[Corpora-List] Surprisingly large MI scores

Stefan Evert stefan.evert at uos.de
Tue Sep 29 13:32:20 UTC 2009


> Yes, these are MI. In Sketch Engine you can see the following columns:
>
> Freq
> T-score
> MI  <<<
> MI3
> log likelihood
> min. sensitivity
> salience
>
> See the bottom image at: http://corpus.byu.edu/collocates.asp

Right, sorry, I had overlooked your screenshots.  Comparing these  
examples to the BNCweb data, the difference could very well be due to  
a missing correction factor, so the SketchEngine scores are higher by  
about log2(6) = 2.585 (plus smaller differences in joint and marginal  
frequencies as well as sample size).


Let me just add a short comment on Adam's remarks:

> Even if the corpus is held constant, grammatical analysis will help  
> you more than choice of stat.   Stefan Wermter and Udo Hahn show  
> this clearly in "Collocation Extraction Based on Modifiability  
> Statistics", COLING 2004, http://acl.ldc.upenn.edu/C/C04/ 
> C04-1141.pdf.  If the gramatical analysis is right, you don't need  
> any stats: you can list the good collocations by simply using raw  
> frequency.

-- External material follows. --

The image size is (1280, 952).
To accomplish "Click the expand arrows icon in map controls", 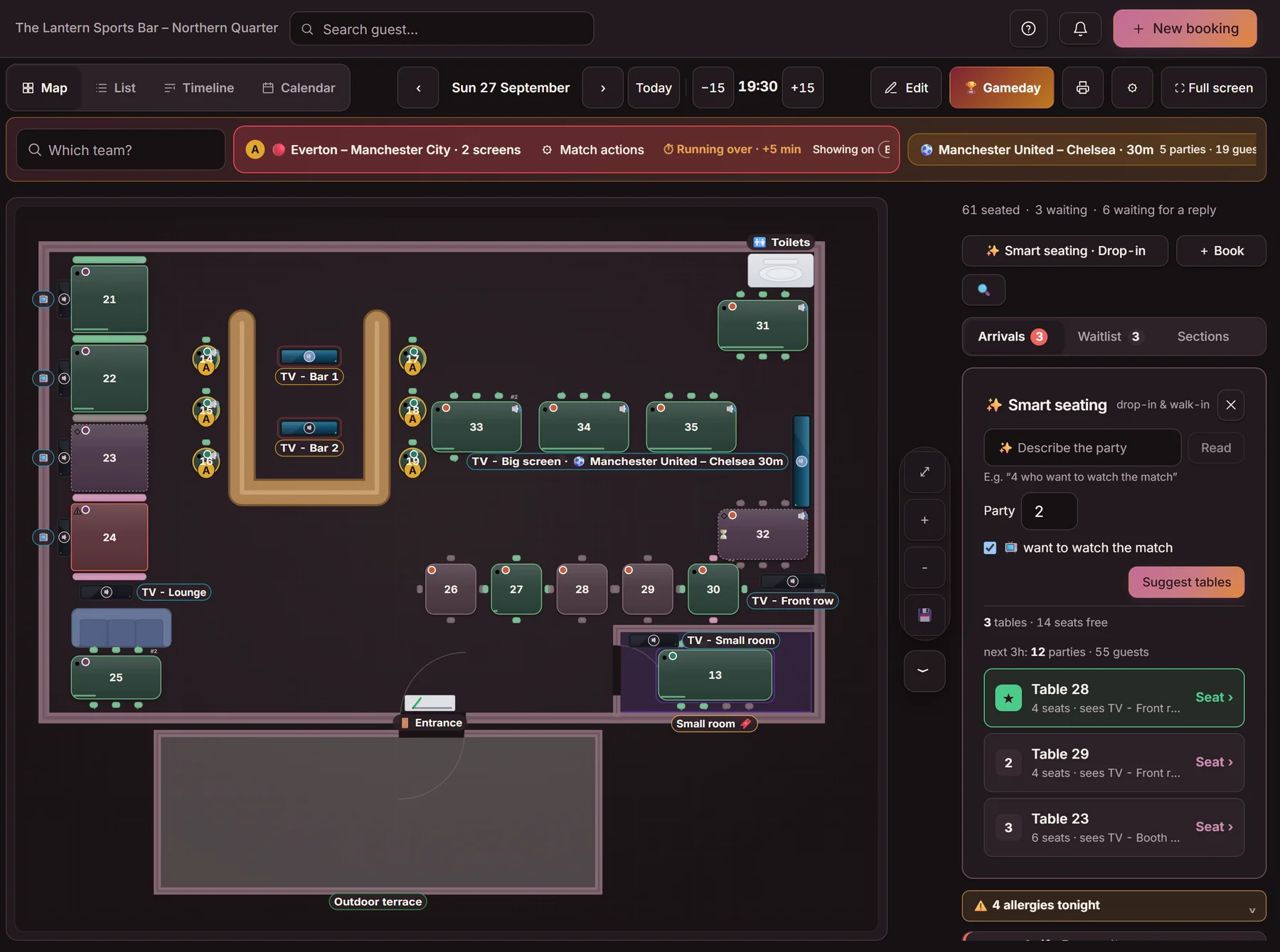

The point of the stats was to rule out common grammar  
> words like (in English) "a" "the" "is" that otherwise always turn up  
> everywhere.  But any grammatical analysis will also rule them out.   
> This corresponds to requests from professional lexicographers at  
> OUP, Inst of Dutch Lexicology, Slovene Lexical Database project and  
> elsewhere: they want to see the (grammatically constrained)  
> collocations listed according to raw frequency as well as  
> 'salience' (eg logDice, see above).  In the Sketch Engine, word  
> sketches can be sorted according to raw frequency or logDice. (See  
> options on word sketch page)


But in all the evaluation studies that I've been involved in, which  
used candidate data with a specific syntactic relation, suitable  
association measures performed significantly better than frequency  
sorting!  Our rationale for the statistical measures never was just to  
weed out function words or low-frequency chance co-occurrences.

The difference between frequency ranking and the best association  
measure may not always be large enough to be relevant for a commercial  
lexicographer, of course, but that's an entirely different matter.